- Location of Spragueville, Iowa
- Coordinates: 42°04′18″N 90°25′58″W﻿ / ﻿42.07167°N 90.43278°W
- Country: United States
- State: Iowa
- County: Jackson
- Incorporated: May 18, 1912

Area
- • Total: 0.75 sq mi (1.93 km^{2})
- • Land: 0.75 sq mi (1.93 km^{2})
- • Water: 0 sq mi (0.00 km^{2})
- Elevation: 643 ft (196 m)

Population (2020)
- • Total: 92
- • Density: 123.7/sq mi (47.76/km^{2})
- Time zone: UTC-6 (Central (CST))
- • Summer (DST): UTC-5 (CDT)
- ZIP code: 52074
- Area code: 563
- FIPS code: 19-74460
- GNIS feature ID: 2395930

= Spragueville, Iowa =

Spragueville is a city in Jackson County, Iowa, United States. The population was 92 at the time of the 2020 census.

==History==
Spragueville is named for an early settler called Sprague, who arrived there in 1841 and established a gristmill.

==Geography==

According to the United States Census Bureau, the city has a total area of 0.67 sqmi, all land.

==Demographics==

===2020 census===
As of the census of 2020, there were 92 people, 38 households, and 23 families residing in the city. The population density was 123.7 inhabitants per square mile (47.8/km^{2}). There were 44 housing units at an average density of 59.2 per square mile (22.8/km^{2}). The racial makeup of the city was 95.7% White, 0.0% Black or African American, 0.0% Native American, 0.0% Asian, 0.0% Pacific Islander, 0.0% from other races and 4.3% from two or more races. Hispanic or Latino persons of any race comprised 3.3% of the population.

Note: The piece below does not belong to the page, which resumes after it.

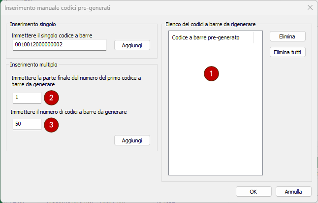Click the red numbered badge 2
This screenshot has width=318, height=203.
pos(51,97)
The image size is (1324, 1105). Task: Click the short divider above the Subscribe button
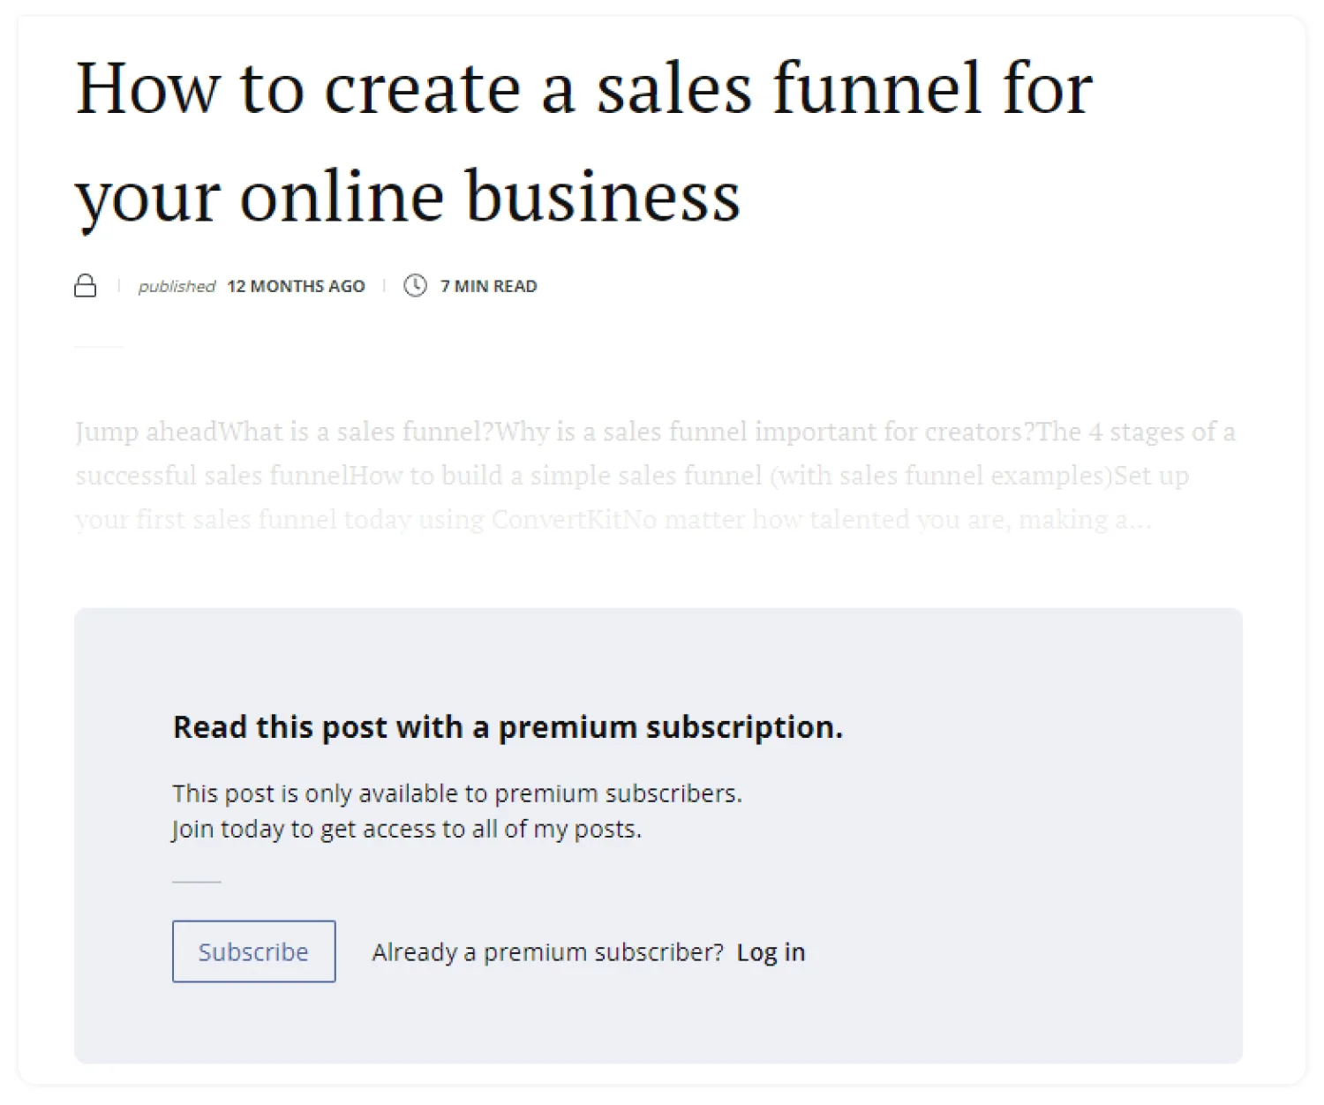(196, 882)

Of the 38 households, 28.9% of which had children under the age of 18 living with them, 34.2% were married couples living together, 5.3% were cohabitating couples, 23.7% had a female householder with no spouse or partner present and 36.8% had a male householder with no spouse or partner present. 39.5% of all households were non-families. 31.6% of all households were made up of individuals, 15.8% had someone living alone who was 65 years old or older.

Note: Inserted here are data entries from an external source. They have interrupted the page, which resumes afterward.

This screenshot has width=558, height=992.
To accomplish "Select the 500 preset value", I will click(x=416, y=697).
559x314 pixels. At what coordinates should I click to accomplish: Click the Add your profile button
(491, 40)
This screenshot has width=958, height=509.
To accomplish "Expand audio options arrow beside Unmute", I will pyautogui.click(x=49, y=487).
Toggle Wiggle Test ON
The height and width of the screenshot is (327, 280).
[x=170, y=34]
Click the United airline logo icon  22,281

The median age in the city was 36.0 years. 28.3% of the residents were under the age of 20; 2.2% were between the ages of 20 and 24; 29.3% were from 25 and 44; 21.7% were from 45 and 64; and 18.5% were 65 years of age or older. The gender makeup of the city was 55.4% male and 44.6% female.

===2010 census===
As of the census of 2010, there were 81 people, 37 households, and 20 families living in the city. The population density was 120.9 PD/sqmi. There were 46 housing units at an average density of 68.7 /sqmi. The racial makeup of the city was 100.0% White. Hispanic or Latino of any race were 2.5% of the population.

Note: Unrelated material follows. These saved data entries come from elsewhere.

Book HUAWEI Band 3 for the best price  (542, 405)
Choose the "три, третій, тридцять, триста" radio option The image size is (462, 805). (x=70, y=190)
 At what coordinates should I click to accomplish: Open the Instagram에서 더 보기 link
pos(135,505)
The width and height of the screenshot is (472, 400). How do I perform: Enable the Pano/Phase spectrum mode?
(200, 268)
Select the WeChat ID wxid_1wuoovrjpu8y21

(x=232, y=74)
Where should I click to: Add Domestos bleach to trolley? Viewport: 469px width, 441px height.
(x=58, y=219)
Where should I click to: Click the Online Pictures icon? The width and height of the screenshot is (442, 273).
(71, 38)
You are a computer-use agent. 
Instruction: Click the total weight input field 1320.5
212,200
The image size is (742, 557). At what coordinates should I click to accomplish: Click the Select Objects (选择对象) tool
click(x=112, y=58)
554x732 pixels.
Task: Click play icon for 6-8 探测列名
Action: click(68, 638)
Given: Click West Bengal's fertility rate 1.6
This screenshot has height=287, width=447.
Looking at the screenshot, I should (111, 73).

There were 37 households, of which 21.6% had children under the age of 18 living with them, 37.8% were married couples living together, 13.5% had a female householder with no husband present, 2.7% had a male householder with no wife present, and 45.9% were non-families. 40.5% of all households were made up of individuals, and 21.6% had someone living alone who was 65 years of age or older. The average household size was 2.19 and the average family size was 3.05.

The median age in the city was 39.8 years. 25.9% of residents were under the age of 18; 6.1% were between the ages of 18 and 24; 27.1% were from 25 to 44; 20.9% were from 45 to 64; and 19.8% were 65 years of age or older. The gender makeup of the city was 56.8% male and 43.2% female.

===2000 census===
As of the census of 2000, there were 89 people, 42 households, and 29 families living in the city. The population density was 133.8 PD/sqmi. There were 43 housing units at an average density of 64.7 /sqmi. The racial makeup of the city was 97.75% White, 1.12% Native American, and 1.12% from two or more races. Hispanic or Latino of any race were 2.25% of the population.

There were 42 households, out of which 19.0% had children under the age of 18 living with them, 45.2% were married couples living together, 19.0% had a female householder with no husband present, and 28.6% were non-families. 26.2% of all households were made up of individuals, and 14.3% had someone living alone who was 65 years of age or older. The average household size was 2.12 and the average family size was 2.53.

In the city, the population was spread out, with 15.7% under the age of 18, 13.5% from 18 to 24, 19.1% from 25 to 44, 27.0% from 45 to 64, and 24.7% who were 65 years of age or older. The median age was 48 years. For every 100 females, there were 107.0 males. For every 100 females age 18 and over, there were 92.3 males.

The median income for a household in the city was $28,750, and the median income for a family was $24,688. Males had a median income of $28,125 versus $28,750 for females. The per capita income for the city was $14,906. There were 16.0% of families and 15.9% of the population living below the poverty line, including 18.2% of under eighteens and 55.6% of those over 64.

==Education==
Spragueville is a part of the Easton Valley Community School District, formed in 2013 by the merger of the East Central Community School District and the Preston Community School District.